Reliable tungsten producer
GTP has responded to the massive drop in the price of tungsten with a root-and-branch modernization and automation of its production operations. With new products for key markets and a global sales push, the company believes that it is in good shape to face the future. An Interview with Dr. Andreas Lackner.
livingmetals: How has the raw materials price changed over the past years?
Dr. Andreas Lackner: In common with the prices for many other raw materials, tungsten prices have dropped significantly over the past years. And tungsten was among the hardest hit by falling prices. Since 2014, the price of tungsten has fallen by more than 60 percent – from 420 dollars per metric tonne for the intermediate product APT (ammonium paratungstate) to 160 dollars*. We are currently seeing prices recover slightly.
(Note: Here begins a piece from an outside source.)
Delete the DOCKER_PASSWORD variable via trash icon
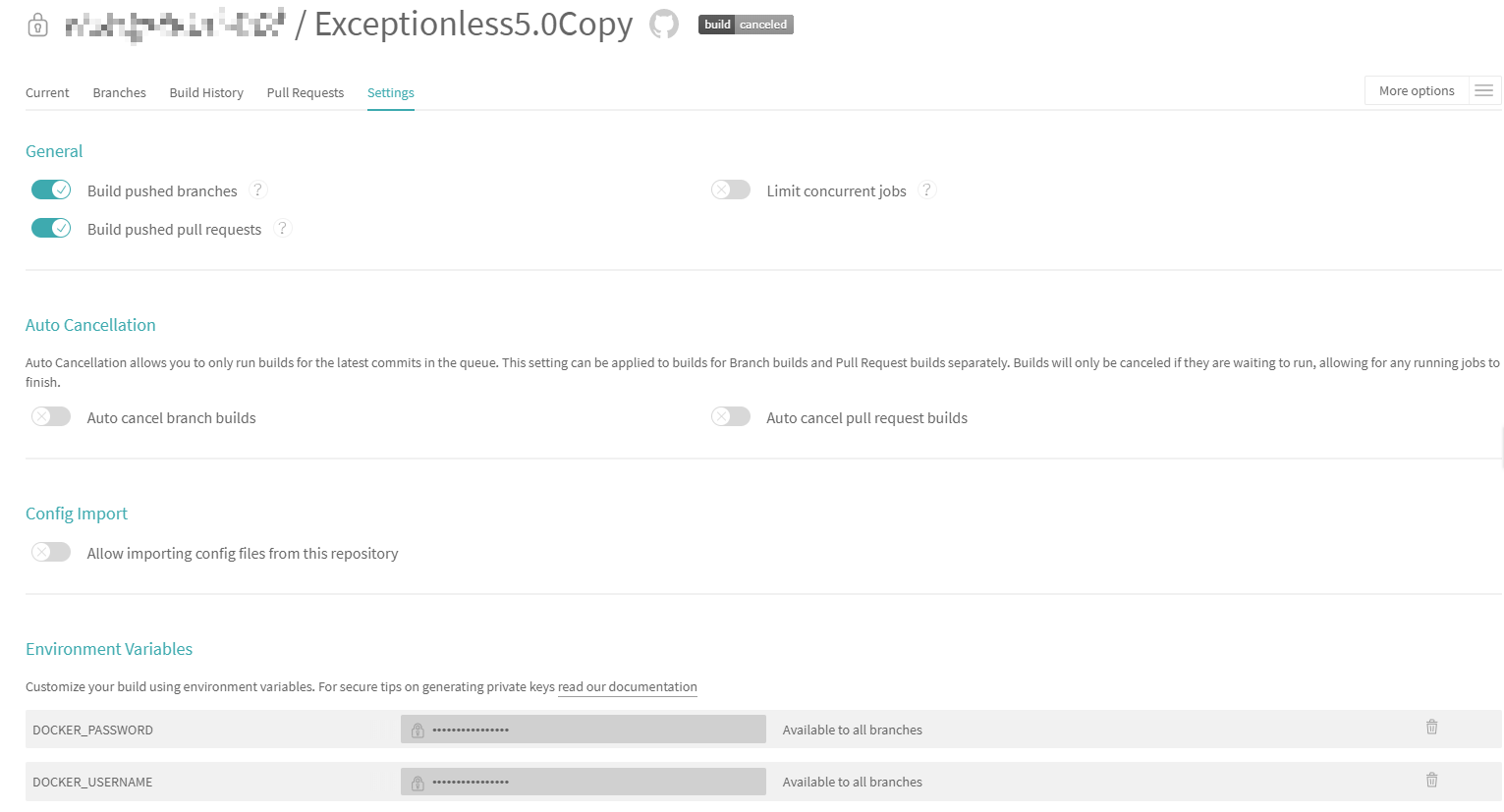The width and height of the screenshot is (1504, 812). [1431, 728]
livingmetals: What is causing this trend?
Dr. Andreas Lackner: The falling price is the result of a global surplus of tungsten ore concentrate and chemical processing capacity. There are a number of different factors at play: On the one hand, there is the general weakness in the global economy. And then there is the dramatic fall in the oil price, which has hit investment in the oil and gas industry, particularly in the USA, and this is an important market for tungsten-based carbide tools. And thirdly, there is the fact that China dominates the tungsten market. It is there that some 80 percent of the world’s tungsten reserves are to be found, and production quantities are “partially state-controlled”. Despite a huge drop in demand, far too much is still being produced there. We estimate that China’s overcapacity is double the annual global production volume.
livingmetals: Surely low raw material costs are what the processing industries dream of?
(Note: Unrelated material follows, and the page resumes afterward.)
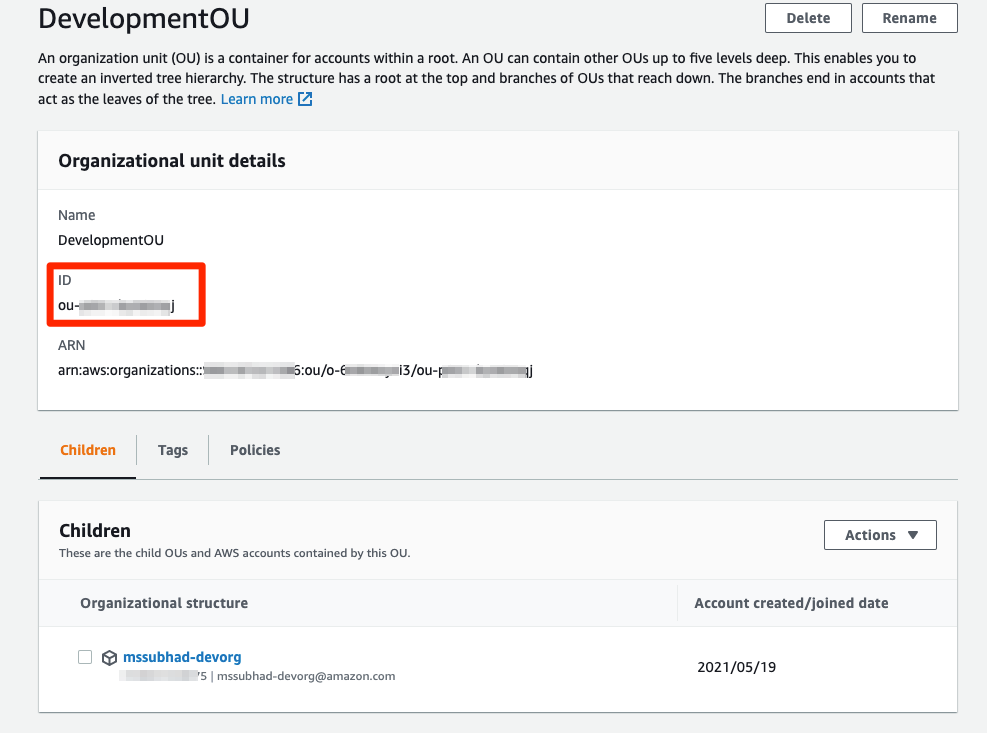Click the account cube icon beside mssubhad-devorg
The height and width of the screenshot is (733, 987).
109,657
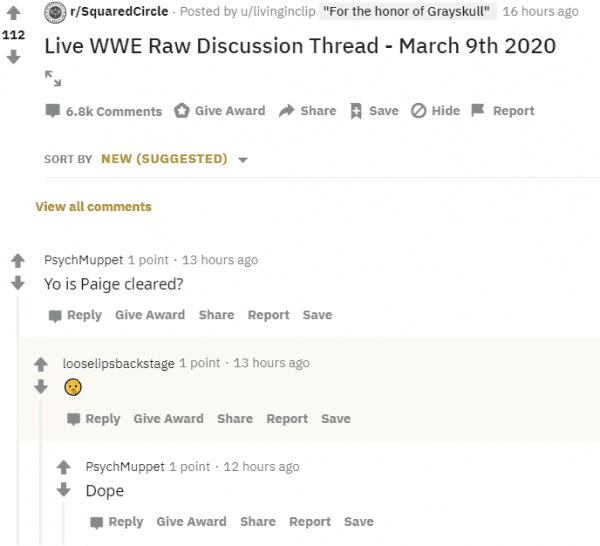Click the r/SquaredCircle subreddit avatar icon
Dr. Andreas Lackner: For producers, it is, of course, an ideal scenario. The problem is that all the world is tungsten mines are currently selling at prices that lie below the production costs. Even Chinese mines can barely show a profit at a price below 220 US dollars per metric tonne. As a consequence, many mines, particularly those in the West, have already cut back
or shut down operations.
livingmetals: What steps is GTP taking to remain competitive?
Dr. Andreas Lackner: We are cutting costs, investing in automated processes and expanding our recycling capacities in order to become less dependent on primary raw materials. With new products for key markets and a global sales push, we should be in good shape as soon as raw materials prices begin to pick up again.
livingmetals: And how do customers benefit from this?
Dr. Andreas Lackner: I am convinced that the reliability of tungsten supplies will again become an issue in the medium term. The price of raw materials rises and falls on a five to ten year cycle. GTP has put everything in place to ensure that it will continue to remain an independent and reliable tungsten producer with a secure supply of tungsten.
livingmetals: What is the significance of tungsten for industry?
Dr. Andreas Lackner: Tungsten is an integral part of the refractory metals industry, even if the difficulties of processing tungsten and the high costs involved mean that people regularly try to replace it in this or that application. But in its primary application, tungsten is virtually impossible to replace: Tungsten carbide is the material used to manufacture the majority of tools in the machining industry and extremely wear-resistant semi-finished products in the world of industrial manufacturing.